Tip #2: Chew sugar-free gum during "no food" hours. Those three hours can seem like twelve if you're used to easing your tension with food. Chewing sugar-free gum will give your mouth something to do, and may even trick your body into believing that it is in fact actually consuming food. That soothing effect you gain from eating carbs in between meals can be duplicated with a sugary-tasting and long lasting replacement.
Tip #3: Drink plenty of flavored, low calorie drinks throughout the day. While drinking plain water is often advised, compulsive overeaters with carb addictions need something that can hydrate them as well as give their tongues the impression that sugars are being consumed. Water just doesn't cut it. Hydrate yourself with drinks such as Crystal Light, Fuse, or just flavored water. This step also aids the compulsive overeater in that it diminishes the risk of confusing thirst with hunger, a common problem for those with overeating disorders.
Tip #4: Drink water with soda. Trying to completely deprive yourself of something that offers both carbs and caffeine for you regularly might be a mistake. Instead, have a glass of plain water with every caffeinated, regular soda that you drink in order to prevent compulsive sips.
Tip #5: Create distractions for yourself during your most intense carb-craving hours. Most compulsive overeaters can identify certain hours of the day when they are more tempted to indulge in excess carbohydrates. During those hours, try to keep yourself in a situation that would make eating next to impossible. Because compulsive eaters tend to have their overeating sessions in private, being in a public place during your more vulnerable hours is key. Schedule meetings, attend religious services, go to the gym, or make business calls during those times to keep yourself from diving into carb-filled treats.
Tip #6: Practice deep breathing when you can't avoid food. If you happen to be facing a buffet during your vulnerable hours, concentrate on your breathing. We often crave sweets and salt when we're stressed, and those normal cravings are multiplied for compulsive overeaters. One of the best ways to relax the entire body and retain focus is to simply inhale deeply and exhale slowly. Continue this practice throughout your day.

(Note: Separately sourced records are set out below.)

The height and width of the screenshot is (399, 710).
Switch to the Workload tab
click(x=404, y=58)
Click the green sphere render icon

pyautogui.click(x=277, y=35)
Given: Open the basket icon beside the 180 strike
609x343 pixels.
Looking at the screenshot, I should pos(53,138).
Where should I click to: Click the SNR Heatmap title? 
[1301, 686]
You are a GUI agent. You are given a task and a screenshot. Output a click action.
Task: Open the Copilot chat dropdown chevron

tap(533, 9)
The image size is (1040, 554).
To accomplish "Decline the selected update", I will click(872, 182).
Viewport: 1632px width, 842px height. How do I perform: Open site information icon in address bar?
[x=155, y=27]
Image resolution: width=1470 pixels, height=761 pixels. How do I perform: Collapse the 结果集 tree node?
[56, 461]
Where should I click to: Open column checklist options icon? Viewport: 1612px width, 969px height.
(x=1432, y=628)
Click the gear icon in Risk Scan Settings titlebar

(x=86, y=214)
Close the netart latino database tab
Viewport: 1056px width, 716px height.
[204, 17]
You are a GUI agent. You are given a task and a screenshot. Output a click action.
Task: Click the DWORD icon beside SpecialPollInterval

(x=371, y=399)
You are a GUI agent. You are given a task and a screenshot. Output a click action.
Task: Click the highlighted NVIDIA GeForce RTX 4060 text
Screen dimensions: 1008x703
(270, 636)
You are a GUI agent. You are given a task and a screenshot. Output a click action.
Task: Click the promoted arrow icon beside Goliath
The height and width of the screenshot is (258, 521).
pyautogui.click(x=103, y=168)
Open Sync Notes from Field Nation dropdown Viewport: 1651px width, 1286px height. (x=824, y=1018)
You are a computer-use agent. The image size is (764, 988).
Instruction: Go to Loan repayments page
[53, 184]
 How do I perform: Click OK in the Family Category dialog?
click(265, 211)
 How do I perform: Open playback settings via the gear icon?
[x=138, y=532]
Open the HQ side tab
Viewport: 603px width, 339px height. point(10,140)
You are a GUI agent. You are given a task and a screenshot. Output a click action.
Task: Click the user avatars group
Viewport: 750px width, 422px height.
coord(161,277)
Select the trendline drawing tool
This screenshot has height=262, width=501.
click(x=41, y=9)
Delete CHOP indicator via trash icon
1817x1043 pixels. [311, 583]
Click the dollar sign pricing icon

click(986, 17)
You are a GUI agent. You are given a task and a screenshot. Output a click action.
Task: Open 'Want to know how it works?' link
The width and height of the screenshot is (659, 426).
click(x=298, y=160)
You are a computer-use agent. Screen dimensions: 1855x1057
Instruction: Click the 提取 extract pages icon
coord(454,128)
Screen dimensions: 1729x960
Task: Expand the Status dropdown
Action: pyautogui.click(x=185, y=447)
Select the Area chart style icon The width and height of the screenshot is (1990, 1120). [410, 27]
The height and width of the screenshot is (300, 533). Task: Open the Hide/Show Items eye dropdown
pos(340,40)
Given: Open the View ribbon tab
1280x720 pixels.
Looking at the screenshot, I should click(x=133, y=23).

Finally, you may be wondering what you can do to prevent binging at meals after all of this trained "deprivation." Add a craving that's been nagging for three hours with normal daily stress, and you're in for a carb meltdown come lunchtime, right?. To prevent this common pitfall, create a luscious menu of fruits and vegetables that can help you derail those cravings at meal time. If you're a salt lover, consider having baby carrots with 2 tablespoons of low fat dressing with meals. If you love sugar, slice bananas and strawberries and top them with either low calorie Cool Whip or non-fat chocolate syrup. You'll gain a few carbs, but most importantly you'll silence those cravings with healthy alternatives to sweet rolls and potato chips. Not only that, but knowing that you have a go-to plan for carb emergencies can take some of the pressure off. Talk to your doctor about more ways to implement habit-changing strategies in your life in order to kick those compulsive carb eating ways for good.